Escrito por:
Tulio Ramos Mancilla
Columna: Toma de Posiciones
e-mail: tramosmancilla@hotmail.com
Twitter: @TulioRamosM
Creo que hay dos clases de fracaso, así como, a grandes rasgos, podría decirse que hay dos grandísimos grupos de personas poblando este plane ta. El primer tipo de fracaso es el obvio: el de los fracasados tradicionales.
Díganselo a los pobres de solemnidad de este país, cuyo fracaso no cabe en esta categoría, pero sí el de los perpetradores de su desgracia. Pues fracasados son, cómo no, todos los corruptos y asesinos, aunque vivan pensando lo contrario: que la vida no les va a cobrar nada. Qué saben de la vida. La segunda clase de fracaso no tiene nada que ver con esto, y es más difícil de explicar. Se trata del resultado negativo de las cosas incluso cuando se ha intentado ganar a toda costa, con coraje y determinación, tomando arrojadamente riesgos, dejando atrás imágenes de tibia comodidad, enfrentando la soledad del ostracismo y de la incomprensión ajena; es decir, con prescindencia de todo cuidado por la vida e integridad propias, para, con algo de dureza, romper con el pasado. Es verdad: a veces se hace todo eso, y aun así, se pierde.

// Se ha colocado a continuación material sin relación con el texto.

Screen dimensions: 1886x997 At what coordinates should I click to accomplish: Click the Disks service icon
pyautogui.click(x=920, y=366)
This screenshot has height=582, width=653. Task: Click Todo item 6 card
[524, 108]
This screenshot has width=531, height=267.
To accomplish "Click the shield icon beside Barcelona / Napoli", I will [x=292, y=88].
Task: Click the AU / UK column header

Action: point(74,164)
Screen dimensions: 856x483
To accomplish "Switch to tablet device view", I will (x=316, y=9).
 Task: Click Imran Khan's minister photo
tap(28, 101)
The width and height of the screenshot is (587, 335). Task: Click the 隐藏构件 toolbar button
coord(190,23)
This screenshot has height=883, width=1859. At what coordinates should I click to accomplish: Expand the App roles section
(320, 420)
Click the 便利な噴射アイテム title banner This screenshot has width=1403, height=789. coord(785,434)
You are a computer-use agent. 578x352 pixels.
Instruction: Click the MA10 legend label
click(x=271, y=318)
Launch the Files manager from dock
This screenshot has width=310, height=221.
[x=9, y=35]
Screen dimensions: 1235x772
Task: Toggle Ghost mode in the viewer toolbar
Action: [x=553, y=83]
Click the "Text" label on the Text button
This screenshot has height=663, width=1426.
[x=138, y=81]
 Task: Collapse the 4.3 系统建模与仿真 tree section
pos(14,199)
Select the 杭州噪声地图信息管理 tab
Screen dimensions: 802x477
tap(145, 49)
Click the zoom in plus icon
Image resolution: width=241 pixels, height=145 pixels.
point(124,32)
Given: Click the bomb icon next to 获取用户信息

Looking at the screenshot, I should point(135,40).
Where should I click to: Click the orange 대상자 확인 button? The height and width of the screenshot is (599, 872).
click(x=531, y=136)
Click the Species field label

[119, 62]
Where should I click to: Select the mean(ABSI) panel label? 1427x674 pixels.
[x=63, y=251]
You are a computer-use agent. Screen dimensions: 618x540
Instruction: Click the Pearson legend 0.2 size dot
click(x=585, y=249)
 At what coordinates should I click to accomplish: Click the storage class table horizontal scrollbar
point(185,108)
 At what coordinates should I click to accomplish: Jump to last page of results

Este es un dilema eterno, que, por ello mismo, nunca será resuelto: jamás una sola respuesta pondrá de acuerdo a todos los intervinientes de la cuestión. Al fin y al cabo, siempre habrá fracasados cuyo caletre no les alcance para entender que caer sin hacer trampa, o que cumplir las reglas a pesar del engaño contrario, más allá de toda debilidad, serán siempre el cerrojo que el valiente pone para, como habiéndolo pensado bien lo dijo el sereno Marco Aurelio, vengarse de aquellos de forma impune: “El verdadero modo de vengarse de un enemigo es no parecérsele”. Cuestión esta vacua para algunos, que, sin embargo, tiene mucho sentido para otros: los que creen que muchas veces el resultado final es más producto de la suerte que de otra cosa, y que, por eso, a quien está curado de vanidades, no debe esclavizar su obtención. Que se esclavice el enemigo, aunque gane.
Últimamente, me gusta la gente que pierde, los perdedores, como Messi (¿Messi pierde?), o como el Hacedor que Roosevelt describió en su discurso de París en 1910. Al final, muy al final, la moderación de los sentidos, la calma viril de vivir con la derrota, la cicatriz, la herida misma, son la mejor recompensa. Sigo creyendo, habiendo vivido lo suficiente para saberlo, que el fracaso que es producto de la lucha encarnizada con el destino, no es fracaso ni es nada: es un mero divertimento hecho para los recios, evento caprichoso del que vale la pena burlarse con indiferencia. Y seguir.